Source records

☆ ☆ ☆ ☆ ☆ ☆ ☆

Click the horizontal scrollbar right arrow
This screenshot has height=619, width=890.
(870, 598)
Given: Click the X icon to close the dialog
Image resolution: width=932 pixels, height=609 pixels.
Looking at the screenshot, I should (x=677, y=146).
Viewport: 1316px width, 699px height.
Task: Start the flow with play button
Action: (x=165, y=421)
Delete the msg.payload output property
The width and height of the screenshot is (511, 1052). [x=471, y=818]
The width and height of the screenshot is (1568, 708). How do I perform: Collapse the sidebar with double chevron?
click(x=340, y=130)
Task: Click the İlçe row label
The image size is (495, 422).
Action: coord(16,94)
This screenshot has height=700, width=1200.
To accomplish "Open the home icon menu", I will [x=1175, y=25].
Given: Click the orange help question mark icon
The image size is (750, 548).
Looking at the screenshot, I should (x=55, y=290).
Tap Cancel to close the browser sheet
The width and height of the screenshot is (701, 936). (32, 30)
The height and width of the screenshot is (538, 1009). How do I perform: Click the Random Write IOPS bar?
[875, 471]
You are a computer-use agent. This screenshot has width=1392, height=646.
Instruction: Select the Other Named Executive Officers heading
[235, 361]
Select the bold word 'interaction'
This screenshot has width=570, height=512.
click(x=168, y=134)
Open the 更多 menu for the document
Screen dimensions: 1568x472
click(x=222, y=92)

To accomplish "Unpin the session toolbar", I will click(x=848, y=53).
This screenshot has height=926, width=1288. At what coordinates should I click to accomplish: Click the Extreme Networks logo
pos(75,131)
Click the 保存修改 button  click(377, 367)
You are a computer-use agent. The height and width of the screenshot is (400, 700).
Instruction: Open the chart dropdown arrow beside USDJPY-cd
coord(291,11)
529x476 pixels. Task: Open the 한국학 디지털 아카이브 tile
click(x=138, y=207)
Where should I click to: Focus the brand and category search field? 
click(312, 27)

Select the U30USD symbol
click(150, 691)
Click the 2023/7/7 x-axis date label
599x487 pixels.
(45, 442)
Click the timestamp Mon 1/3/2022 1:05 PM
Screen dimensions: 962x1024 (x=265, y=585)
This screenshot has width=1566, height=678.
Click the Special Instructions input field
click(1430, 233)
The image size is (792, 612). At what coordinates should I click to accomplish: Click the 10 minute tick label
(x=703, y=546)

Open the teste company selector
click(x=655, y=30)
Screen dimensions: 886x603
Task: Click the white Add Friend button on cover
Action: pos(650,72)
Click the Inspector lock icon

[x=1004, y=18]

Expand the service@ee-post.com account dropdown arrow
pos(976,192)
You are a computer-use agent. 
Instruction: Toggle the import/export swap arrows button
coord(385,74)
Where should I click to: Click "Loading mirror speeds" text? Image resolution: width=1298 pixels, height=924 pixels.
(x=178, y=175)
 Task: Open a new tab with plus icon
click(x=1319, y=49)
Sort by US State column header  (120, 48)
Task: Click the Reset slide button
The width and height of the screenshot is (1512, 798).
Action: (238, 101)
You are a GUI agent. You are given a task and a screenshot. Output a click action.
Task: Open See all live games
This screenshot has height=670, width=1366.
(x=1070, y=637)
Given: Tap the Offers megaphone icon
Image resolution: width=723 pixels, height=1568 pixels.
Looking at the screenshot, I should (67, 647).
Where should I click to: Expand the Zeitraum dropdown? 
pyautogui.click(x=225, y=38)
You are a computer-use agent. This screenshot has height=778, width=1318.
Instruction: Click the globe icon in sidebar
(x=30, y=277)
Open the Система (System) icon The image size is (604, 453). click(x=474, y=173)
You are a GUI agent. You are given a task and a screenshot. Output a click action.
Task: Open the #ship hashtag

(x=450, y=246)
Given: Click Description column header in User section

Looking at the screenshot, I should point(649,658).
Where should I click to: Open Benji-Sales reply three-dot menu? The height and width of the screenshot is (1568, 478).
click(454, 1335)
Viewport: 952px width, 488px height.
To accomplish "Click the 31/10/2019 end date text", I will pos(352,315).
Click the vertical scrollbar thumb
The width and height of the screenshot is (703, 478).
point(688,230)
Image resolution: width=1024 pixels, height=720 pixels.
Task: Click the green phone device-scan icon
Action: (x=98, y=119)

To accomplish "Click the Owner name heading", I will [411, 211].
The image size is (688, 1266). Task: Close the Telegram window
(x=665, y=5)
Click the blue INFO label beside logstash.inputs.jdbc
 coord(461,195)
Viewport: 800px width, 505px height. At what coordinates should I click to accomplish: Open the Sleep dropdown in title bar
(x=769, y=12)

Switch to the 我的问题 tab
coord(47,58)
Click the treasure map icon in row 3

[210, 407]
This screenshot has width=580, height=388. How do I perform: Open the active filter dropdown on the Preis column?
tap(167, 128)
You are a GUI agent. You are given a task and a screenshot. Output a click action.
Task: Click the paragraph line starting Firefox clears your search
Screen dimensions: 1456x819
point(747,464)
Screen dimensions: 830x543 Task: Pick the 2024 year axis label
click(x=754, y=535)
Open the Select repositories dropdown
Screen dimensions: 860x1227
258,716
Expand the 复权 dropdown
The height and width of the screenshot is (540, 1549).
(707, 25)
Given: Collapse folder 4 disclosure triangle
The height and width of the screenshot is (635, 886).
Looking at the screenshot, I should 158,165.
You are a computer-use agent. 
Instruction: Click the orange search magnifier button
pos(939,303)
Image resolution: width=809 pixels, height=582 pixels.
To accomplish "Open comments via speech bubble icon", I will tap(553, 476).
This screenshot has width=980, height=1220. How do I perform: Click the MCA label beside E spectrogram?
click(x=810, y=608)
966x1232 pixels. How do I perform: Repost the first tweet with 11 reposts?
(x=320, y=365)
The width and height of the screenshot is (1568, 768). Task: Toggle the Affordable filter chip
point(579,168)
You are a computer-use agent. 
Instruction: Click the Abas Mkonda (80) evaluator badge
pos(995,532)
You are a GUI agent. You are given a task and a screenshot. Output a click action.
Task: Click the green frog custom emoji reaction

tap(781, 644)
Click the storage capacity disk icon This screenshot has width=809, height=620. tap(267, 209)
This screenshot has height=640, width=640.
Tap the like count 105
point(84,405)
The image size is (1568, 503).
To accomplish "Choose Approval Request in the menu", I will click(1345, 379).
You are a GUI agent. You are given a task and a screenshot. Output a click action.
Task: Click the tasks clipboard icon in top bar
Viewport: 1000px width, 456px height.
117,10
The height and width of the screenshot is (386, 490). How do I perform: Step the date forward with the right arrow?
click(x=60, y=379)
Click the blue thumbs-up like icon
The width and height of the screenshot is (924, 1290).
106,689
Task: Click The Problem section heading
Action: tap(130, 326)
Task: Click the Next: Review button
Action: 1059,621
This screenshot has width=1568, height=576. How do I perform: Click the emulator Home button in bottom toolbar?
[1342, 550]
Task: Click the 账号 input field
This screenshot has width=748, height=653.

☆ ☆ ☆ ☆ ☆ ☆ ☆

### What you will do
Please reproduce exactly the lines from the first one of the records above through the line containing "Select the bold word 'interaction'", both included, and nothing else.

### Completed exercise
Click the horizontal scrollbar right arrow
This screenshot has height=619, width=890.
(870, 598)
Given: Click the X icon to close the dialog
Image resolution: width=932 pixels, height=609 pixels.
Looking at the screenshot, I should (x=677, y=146).
Viewport: 1316px width, 699px height.
Task: Start the flow with play button
Action: (x=165, y=421)
Delete the msg.payload output property
The width and height of the screenshot is (511, 1052). [x=471, y=818]
The width and height of the screenshot is (1568, 708). How do I perform: Collapse the sidebar with double chevron?
click(x=340, y=130)
Task: Click the İlçe row label
The image size is (495, 422).
Action: coord(16,94)
This screenshot has height=700, width=1200.
To accomplish "Open the home icon menu", I will [x=1175, y=25].
Given: Click the orange help question mark icon
The image size is (750, 548).
Looking at the screenshot, I should (x=55, y=290).
Tap Cancel to close the browser sheet
The width and height of the screenshot is (701, 936). (32, 30)
The height and width of the screenshot is (538, 1009). How do I perform: Click the Random Write IOPS bar?
[875, 471]
You are a computer-use agent. This screenshot has width=1392, height=646.
Instruction: Select the Other Named Executive Officers heading
[235, 361]
Select the bold word 'interaction'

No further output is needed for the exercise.